The second problem is that it is far easier to increase government spending than it is to raise taxes. Voters seldom object to an increase in public spending but are likely to punish any government that increases taxes. This is likely to make the lag between identifying inflation and raising taxes even bigger.
Third, regular increases in government spending followed by tax increases (to subdue inflation) are likely to ratchet up government spending relative to GDP. Rising levels of public spending followed by rising taxes is simply creeping socialism and is likely to slow long-term economic growth.
Finally, sharp increases in public debt no longer deliver bang for buck.
Has inflation been tamed?
The consumer price index (CPI) is nowadays a lot less volatile than producer prices (PPI) which it tracked quite closely in the 1960s and 70s. Some of this can be attributed to better management at the Fed but the primary reason is the offshoring of manufacturing jobs to Asia.
The service sector is largely immune from producer prices and fluctuations in offshore manufacturing costs are partially absorbed through a floating exchange rate.
We have witnessed a decline in global trade over the past two years and this is likely to develop into a long-term trend towards on-shoring key supply chains in both Europe and North America. On-shoring is likely to drive up prices.
Inflation is not dead. On-shoring of supply chains is likely to drive up prices. Rapid expansion of public debt is expected to weaken the Dollar, slow growth and fuel inflation.

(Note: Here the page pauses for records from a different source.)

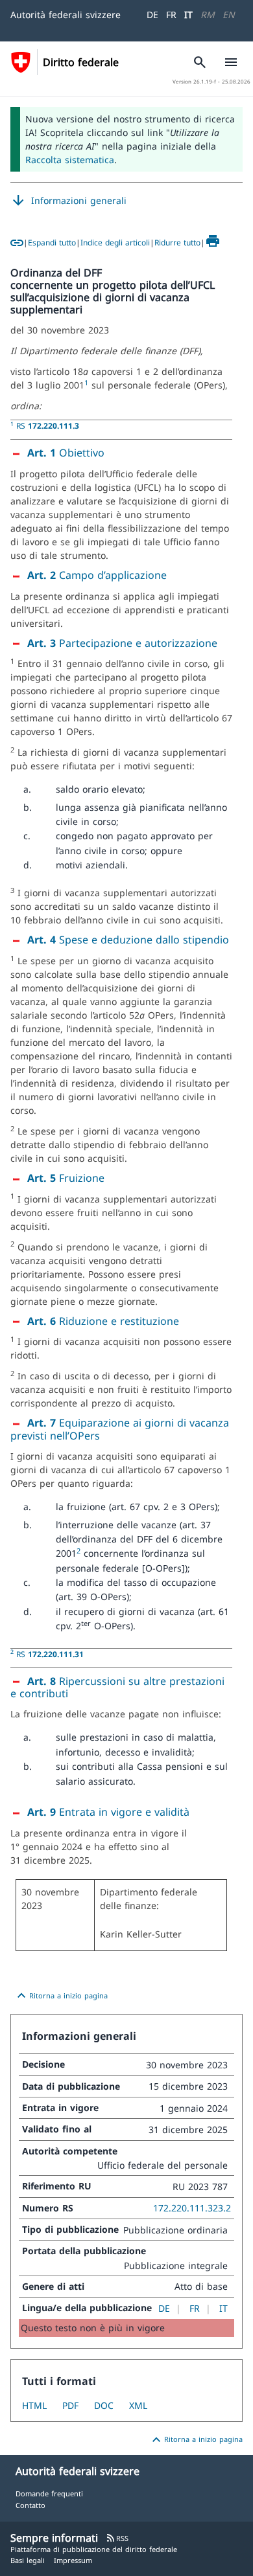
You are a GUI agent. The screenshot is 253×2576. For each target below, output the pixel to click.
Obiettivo (65, 453)
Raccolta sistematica (69, 159)
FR (171, 14)
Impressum (73, 2560)
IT (188, 14)
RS (47, 425)
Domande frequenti (49, 2493)
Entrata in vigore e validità (108, 1812)
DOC (104, 2405)
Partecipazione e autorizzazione (122, 643)
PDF (70, 2405)
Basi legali (27, 2560)
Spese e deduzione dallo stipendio (128, 939)
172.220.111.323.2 (192, 2208)
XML (138, 2405)
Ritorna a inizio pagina (61, 1996)
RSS (117, 2538)
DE (152, 14)
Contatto (30, 2505)
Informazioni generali (68, 201)
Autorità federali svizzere (65, 14)
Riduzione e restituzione (103, 1321)
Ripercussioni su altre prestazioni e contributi (117, 1687)
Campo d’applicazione (97, 575)
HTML (34, 2405)
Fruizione (65, 1178)
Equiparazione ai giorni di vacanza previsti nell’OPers (119, 1429)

Long-term costs of bringing inflation under control are likely to outweigh the shorter-term benefits of MMT-level stimulus.
Daily new COVID-19 cases in the US are clearly falling as the vaccine roll-out takes effect.
But daily deaths are still rising and may take another few weeks to level off.
January payroll figures show the economic recovery has stalled, with total jobs contracting by 6.08% compared to January 2020.
Hours worked are down 4.4% compared to last year.
Average hourly earnings jumped 5.44% for production and non-supervisory workers but these are distorted by strong job losses in the lowest pay grades.
Retail sales (excluding food) have also been artificially boosted by government stimulus which added roughly 20% to disposable income.
Light vehicle sales are similarly boosted.
While housing starts are climbing in response to record low mortgage rates.
Total unemployment claims (state and federal) declined to a still high 17.8 million for the week ended January 16th.
The proposed Biden stimulus will support households and businesses but employment is likely to remain weak until the COVID-19 outbreak is clearly under control.
Economic activity is expected to remain weak in the first half of 2021. A key determinant will be the length of time it takes to bring the COVID-19 outbreak under control. Subsequent recovery is likely to need strong fiscal support, with federal debt expected to grow faster than GDP in 2021. This will require continued Treasury purchases by the Fed and commercial banks, with interest rates remaining low throughout 2021.